All Products
Search
Document Center

DataWorks:Manage data backfill instances

Last Updated:Mar 27, 2026

Data backfill lets you reprocess historical data by replaying your auto-triggered nodes for specific past dates. When a backfill runs, Scheduling Parameters in your code are automatically replaced with values derived from the selected Data Timestamp, so your code writes to the correct partitions without any manual changes. Your node's code determines the target partitions and execution logic.

Common use cases:

  • Fix incorrect data in historical partitions caused by a code bug or upstream data issue.

  • Reprocess a date range when data was missing because a node was frozen or failed.

  • Pre-populate a specific partition before a data migration or test run.

  • Immediately run hourly or minutely instances for a previous day that have not yet reached their scheduled time.

Prerequisites

Before you begin, make sure that you have:

  • Action permissions for every node in the data backfill workflow.

    • Missing permissions on the root node or its descendant nodes: The backfill cannot run.

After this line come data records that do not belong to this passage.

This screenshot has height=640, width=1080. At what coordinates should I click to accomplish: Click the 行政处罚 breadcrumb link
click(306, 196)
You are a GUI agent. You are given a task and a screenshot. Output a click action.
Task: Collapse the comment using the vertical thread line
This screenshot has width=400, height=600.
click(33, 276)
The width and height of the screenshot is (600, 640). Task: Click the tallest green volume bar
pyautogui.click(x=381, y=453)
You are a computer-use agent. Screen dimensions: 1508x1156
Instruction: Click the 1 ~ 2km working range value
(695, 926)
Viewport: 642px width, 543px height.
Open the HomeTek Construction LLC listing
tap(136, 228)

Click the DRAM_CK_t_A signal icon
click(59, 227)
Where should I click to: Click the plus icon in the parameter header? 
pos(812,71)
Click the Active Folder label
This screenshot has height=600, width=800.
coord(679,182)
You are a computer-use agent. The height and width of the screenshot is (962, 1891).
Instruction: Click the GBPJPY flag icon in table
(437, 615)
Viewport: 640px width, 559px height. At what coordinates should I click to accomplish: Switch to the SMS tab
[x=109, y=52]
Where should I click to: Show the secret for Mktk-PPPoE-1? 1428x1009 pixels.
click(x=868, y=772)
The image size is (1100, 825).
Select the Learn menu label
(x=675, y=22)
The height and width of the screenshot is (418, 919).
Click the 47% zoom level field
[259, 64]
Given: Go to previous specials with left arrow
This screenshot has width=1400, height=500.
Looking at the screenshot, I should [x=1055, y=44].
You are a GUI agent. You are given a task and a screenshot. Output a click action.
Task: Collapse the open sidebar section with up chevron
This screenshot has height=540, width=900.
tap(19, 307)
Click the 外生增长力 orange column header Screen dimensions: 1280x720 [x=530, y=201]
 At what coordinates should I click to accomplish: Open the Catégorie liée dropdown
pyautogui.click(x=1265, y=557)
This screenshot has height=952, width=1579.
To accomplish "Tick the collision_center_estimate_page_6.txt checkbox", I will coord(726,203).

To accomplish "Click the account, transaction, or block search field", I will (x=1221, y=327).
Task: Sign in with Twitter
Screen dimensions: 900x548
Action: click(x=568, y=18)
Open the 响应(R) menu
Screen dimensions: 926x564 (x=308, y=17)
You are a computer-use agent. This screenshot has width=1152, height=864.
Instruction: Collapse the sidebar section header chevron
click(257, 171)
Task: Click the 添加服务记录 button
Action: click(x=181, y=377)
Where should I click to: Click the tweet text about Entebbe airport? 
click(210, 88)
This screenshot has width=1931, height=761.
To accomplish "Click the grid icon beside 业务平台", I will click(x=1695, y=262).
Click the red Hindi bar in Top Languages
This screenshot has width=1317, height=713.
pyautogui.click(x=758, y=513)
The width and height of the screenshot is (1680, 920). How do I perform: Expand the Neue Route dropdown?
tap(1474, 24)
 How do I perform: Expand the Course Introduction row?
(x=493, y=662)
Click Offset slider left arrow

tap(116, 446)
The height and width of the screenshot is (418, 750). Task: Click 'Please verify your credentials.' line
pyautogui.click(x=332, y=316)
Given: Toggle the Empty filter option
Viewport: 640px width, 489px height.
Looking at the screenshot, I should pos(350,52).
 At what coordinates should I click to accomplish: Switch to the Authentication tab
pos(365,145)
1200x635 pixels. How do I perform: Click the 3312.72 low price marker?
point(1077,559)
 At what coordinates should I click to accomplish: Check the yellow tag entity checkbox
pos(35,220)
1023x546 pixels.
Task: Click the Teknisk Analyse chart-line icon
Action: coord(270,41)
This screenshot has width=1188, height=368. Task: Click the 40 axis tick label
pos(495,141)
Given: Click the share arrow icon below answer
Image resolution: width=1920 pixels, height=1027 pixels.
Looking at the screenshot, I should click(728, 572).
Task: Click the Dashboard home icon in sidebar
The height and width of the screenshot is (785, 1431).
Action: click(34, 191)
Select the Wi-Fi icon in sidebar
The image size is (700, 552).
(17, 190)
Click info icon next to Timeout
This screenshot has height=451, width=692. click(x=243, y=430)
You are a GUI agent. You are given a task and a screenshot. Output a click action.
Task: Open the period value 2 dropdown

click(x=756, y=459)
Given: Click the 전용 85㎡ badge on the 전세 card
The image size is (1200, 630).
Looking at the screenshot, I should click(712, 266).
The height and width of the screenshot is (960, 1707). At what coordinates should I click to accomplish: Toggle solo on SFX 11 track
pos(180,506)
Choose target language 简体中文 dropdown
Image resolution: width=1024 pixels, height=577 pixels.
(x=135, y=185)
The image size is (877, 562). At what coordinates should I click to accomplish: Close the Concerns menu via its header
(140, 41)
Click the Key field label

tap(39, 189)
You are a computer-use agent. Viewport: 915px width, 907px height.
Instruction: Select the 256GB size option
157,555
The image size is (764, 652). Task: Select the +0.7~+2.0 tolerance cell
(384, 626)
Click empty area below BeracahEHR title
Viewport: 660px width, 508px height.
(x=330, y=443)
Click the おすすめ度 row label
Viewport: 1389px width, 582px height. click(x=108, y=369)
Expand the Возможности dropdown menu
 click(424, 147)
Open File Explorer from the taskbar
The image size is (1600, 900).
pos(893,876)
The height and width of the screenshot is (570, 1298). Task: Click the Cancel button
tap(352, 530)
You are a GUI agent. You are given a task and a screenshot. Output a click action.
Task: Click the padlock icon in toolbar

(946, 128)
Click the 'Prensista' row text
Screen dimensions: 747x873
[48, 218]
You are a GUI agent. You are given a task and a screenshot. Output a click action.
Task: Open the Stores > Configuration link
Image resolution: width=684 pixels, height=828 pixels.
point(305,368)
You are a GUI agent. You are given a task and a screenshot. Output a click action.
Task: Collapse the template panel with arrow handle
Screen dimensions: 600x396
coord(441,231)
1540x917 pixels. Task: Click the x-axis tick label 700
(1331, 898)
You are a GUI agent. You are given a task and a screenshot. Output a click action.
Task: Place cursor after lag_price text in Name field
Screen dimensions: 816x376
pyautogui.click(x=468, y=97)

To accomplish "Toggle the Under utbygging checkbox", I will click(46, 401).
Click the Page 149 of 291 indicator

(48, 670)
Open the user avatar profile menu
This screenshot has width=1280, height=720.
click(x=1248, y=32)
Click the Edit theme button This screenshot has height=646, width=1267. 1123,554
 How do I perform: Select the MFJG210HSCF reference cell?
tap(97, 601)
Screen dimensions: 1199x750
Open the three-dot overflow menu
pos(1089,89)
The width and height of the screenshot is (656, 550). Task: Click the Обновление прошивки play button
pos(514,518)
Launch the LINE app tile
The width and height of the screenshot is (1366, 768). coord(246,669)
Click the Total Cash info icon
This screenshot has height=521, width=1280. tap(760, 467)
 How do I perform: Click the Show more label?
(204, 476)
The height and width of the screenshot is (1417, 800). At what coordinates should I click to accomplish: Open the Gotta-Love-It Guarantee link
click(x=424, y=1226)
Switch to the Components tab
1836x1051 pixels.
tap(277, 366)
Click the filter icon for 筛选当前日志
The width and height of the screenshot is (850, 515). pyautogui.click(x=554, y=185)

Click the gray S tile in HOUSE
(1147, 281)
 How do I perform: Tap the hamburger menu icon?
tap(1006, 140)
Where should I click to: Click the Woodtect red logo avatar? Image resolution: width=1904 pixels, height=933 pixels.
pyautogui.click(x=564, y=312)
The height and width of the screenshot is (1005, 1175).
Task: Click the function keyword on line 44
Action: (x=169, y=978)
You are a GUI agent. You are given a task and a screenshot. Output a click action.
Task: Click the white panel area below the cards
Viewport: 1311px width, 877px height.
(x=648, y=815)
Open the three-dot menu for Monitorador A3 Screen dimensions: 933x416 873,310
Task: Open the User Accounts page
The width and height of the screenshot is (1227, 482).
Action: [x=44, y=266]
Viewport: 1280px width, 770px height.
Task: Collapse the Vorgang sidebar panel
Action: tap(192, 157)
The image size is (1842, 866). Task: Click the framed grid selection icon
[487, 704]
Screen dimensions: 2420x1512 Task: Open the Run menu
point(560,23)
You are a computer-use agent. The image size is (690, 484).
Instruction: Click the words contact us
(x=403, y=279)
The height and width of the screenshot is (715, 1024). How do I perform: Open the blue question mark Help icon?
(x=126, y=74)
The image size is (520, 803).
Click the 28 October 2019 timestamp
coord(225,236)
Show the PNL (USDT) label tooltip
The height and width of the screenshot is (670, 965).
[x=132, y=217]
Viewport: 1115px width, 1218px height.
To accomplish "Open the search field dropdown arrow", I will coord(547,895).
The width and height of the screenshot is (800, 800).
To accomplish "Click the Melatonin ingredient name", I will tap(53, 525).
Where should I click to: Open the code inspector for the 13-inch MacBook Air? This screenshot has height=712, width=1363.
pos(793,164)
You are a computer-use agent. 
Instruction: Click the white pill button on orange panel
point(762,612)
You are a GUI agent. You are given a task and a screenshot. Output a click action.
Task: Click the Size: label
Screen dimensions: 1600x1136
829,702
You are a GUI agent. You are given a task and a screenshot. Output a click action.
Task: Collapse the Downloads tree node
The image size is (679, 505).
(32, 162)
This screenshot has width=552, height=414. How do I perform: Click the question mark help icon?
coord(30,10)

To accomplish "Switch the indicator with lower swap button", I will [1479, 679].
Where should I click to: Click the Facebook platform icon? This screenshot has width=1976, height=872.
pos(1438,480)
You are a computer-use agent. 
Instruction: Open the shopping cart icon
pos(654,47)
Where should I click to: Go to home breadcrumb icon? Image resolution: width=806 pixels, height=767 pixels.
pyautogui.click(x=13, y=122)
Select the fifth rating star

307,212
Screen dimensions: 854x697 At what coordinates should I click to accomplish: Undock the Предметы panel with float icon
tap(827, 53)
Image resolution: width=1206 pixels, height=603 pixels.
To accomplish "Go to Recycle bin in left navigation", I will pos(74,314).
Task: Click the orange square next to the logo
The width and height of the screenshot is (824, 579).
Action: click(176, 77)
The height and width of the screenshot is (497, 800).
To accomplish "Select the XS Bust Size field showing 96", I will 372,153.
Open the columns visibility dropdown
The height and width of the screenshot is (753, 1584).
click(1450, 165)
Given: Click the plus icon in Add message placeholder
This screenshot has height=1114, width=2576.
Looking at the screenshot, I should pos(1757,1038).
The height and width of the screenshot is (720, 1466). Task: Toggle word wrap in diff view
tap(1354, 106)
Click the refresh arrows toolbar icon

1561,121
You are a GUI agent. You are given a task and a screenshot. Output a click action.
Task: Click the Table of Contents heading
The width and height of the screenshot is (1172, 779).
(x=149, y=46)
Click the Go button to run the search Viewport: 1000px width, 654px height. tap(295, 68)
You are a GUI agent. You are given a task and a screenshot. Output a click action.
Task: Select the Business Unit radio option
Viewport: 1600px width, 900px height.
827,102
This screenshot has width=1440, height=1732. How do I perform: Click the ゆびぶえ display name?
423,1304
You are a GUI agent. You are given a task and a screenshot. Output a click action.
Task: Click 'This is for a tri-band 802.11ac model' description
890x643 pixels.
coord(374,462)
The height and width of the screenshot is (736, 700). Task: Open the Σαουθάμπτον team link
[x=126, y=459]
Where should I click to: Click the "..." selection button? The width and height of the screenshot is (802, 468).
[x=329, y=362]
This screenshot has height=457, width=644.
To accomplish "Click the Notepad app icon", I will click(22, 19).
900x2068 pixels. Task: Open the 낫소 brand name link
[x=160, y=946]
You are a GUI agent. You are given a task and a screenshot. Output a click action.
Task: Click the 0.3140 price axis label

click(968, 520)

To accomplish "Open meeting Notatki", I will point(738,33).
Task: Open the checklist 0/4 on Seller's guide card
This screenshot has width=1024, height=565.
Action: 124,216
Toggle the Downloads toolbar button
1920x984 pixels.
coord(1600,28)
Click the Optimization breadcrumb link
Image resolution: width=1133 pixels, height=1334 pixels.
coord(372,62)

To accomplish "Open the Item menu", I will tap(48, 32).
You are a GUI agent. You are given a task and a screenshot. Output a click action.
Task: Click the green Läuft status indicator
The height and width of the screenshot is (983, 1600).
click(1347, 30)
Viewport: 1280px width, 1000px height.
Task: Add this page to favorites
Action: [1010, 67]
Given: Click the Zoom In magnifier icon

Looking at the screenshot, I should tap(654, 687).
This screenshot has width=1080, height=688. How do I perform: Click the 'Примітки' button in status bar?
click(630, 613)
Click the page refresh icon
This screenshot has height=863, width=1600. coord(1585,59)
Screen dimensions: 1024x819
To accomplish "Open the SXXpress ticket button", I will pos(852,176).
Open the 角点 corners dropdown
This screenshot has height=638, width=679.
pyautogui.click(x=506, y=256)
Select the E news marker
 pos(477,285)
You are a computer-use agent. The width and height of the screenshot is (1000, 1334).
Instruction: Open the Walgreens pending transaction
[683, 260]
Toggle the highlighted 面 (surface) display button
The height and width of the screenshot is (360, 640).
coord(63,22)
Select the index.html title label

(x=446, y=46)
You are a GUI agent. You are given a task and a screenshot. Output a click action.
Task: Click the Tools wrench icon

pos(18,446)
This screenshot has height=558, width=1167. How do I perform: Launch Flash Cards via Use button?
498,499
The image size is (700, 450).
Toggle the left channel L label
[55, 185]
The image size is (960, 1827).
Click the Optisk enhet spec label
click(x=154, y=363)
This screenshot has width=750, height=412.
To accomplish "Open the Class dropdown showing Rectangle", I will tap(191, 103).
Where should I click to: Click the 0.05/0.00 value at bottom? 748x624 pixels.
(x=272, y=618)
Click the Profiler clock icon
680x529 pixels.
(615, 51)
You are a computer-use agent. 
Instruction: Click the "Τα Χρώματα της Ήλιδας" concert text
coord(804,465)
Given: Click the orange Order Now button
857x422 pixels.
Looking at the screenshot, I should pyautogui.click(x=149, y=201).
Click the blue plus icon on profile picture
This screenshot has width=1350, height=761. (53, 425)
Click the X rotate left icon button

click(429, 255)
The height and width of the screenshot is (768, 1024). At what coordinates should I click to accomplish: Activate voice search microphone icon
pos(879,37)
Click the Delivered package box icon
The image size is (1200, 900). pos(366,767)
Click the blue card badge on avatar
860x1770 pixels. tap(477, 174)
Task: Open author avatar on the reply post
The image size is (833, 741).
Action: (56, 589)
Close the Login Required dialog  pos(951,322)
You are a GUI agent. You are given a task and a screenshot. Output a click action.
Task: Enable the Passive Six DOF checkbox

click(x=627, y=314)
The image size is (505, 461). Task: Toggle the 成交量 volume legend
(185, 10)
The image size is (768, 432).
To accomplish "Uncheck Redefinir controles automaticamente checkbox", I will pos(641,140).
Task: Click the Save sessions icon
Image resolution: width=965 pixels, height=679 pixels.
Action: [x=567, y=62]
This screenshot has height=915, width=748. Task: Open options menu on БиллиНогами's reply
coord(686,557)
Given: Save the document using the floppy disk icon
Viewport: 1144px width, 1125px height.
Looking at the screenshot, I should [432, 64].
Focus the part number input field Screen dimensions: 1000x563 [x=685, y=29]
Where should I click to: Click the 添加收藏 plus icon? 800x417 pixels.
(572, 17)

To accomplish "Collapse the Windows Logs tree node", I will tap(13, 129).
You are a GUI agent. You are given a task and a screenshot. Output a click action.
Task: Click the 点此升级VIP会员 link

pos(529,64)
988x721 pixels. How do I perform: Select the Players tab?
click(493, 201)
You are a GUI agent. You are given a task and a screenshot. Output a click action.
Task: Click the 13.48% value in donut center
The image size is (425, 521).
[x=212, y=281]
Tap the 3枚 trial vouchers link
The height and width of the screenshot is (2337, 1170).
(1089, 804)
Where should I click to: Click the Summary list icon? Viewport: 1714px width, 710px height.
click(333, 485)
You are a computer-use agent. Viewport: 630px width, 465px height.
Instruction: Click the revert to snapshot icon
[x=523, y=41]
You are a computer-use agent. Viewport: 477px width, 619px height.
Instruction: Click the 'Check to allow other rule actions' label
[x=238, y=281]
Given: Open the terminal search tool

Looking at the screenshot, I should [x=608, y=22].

    • Missing permissions on an intermediate node (one whose ancestor and descendant nodes are both in scope): The system performs a Dry Run — it skips the actual computation and immediately returns Succeeded so downstream nodes can proceed. Dry Run nodes produce no real data, which may cause their descendant nodes to fail or produce incorrect output.

Execution rules and limits

Instance lifecycle and log retention

  • Instance cleanup: Data Backfill Instances cannot be manually deleted. The platform removes them approximately 30 days after creation. To stop a node from running without deleting it, Freeze its instance.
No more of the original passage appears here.